===== Given passage

Over the past decade, however, machine translation has improved dramatically, propelled by the relentless march of Moore's law, a spike in federal funding in the wake of 9/11, and, most important, a new idea. The idea dates from the late 1980s and early 1990s, when researchers at IBM stopped relying on grammar rules and began experimenting with sets of already-translated work known as parallel text. In the most promising method to emerge from the work, called statistical-based MT, algorithms analyze large collections of previous translations, or what are technically called parallel corpora – sessions of the European Union, say, or newswire copy – to divine the statistical probabilities of words and phrases in one language ending up as particular words or phrases in another. A model is then built on those probabilities and used to evaluate new text. A slew of researchers took up IBM's insights, and by the turn of the 21st century the quality of statistical MT research systems had drawn even with five decades of rule-based work.

Since then, researchers have tweaked their algorithms and the Web has spawned an explosion of available parallel text, turning the competition into a rout. The lopsidedness is best seen in the results from the annual MT evaluation put on by the National Institute of Standards and Technology (NIST), which uses a measurement called the BiLingual Evaluation Understudy (BLEU) scale to assess a system's performance in Chinese and Arabic against human translation. A high-quality human translator will likely score between 0.7 and 0.85 out of a possible 1 on the BLEU scale. In 2005, Google's stat-based system topped the NIST evaluation in both Arabic (at 0.51) and Chinese (at 0.35). Systran, the most prominent rule-based system still in operation, languished at 0.11 for Arabic and 0.15 for Chinese.

==========

Set task 1:
In the passage on machine translation, transcribe the stretch from "Since then, researchers" through "0.15 for Chinese.".
Set task 2:
According to the passage on machine translation, what BLEU score is a high-quality human translator likely to reach?

===== Data block

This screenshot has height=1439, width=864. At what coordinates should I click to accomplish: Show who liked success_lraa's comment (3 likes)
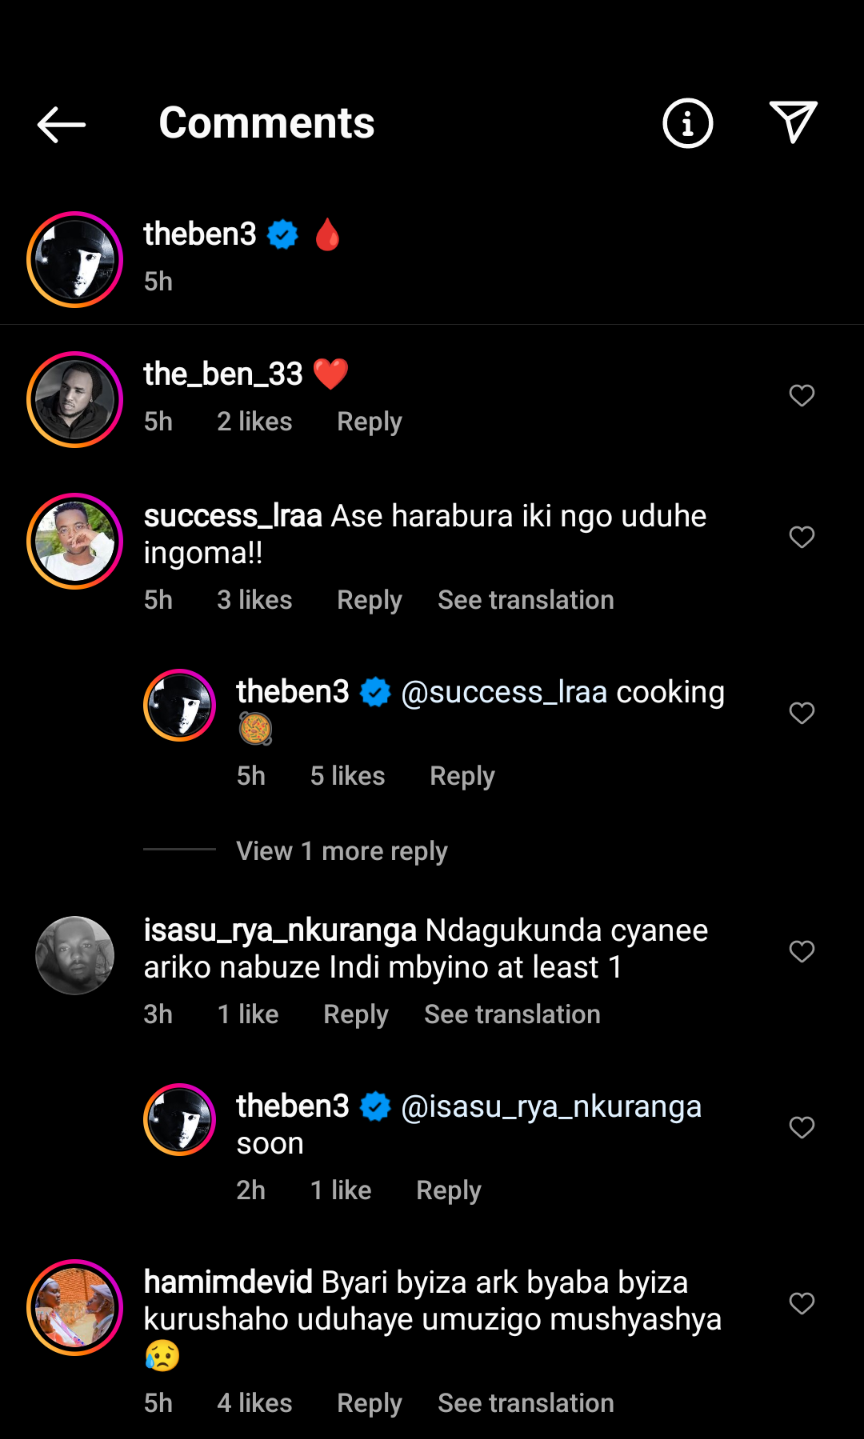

==========

Answer 1:
Since then, researchers have tweaked their algorithms and the Web has spawned an explosion of available parallel text, turning the competition into a rout. The lopsidedness is best seen in the results from the annual MT evaluation put on by the National Institute of Standards and Technology (NIST), which uses a measurement called the BiLingual Evaluation Understudy (BLEU) scale to assess a system's performance in Chinese and Arabic against human translation. A high-quality human translator will likely score between 0.7 and 0.85 out of a possible 1 on the BLEU scale. In 2005, Google's stat-based system topped the NIST evaluation in both Arabic (at 0.51) and Chinese (at 0.35). Systran, the most prominent rule-based system still in operation, languished at 0.11 for Arabic and 0.15 for Chinese.

Answer 2:
Between 0.7 and 0.85 out of a possible 1.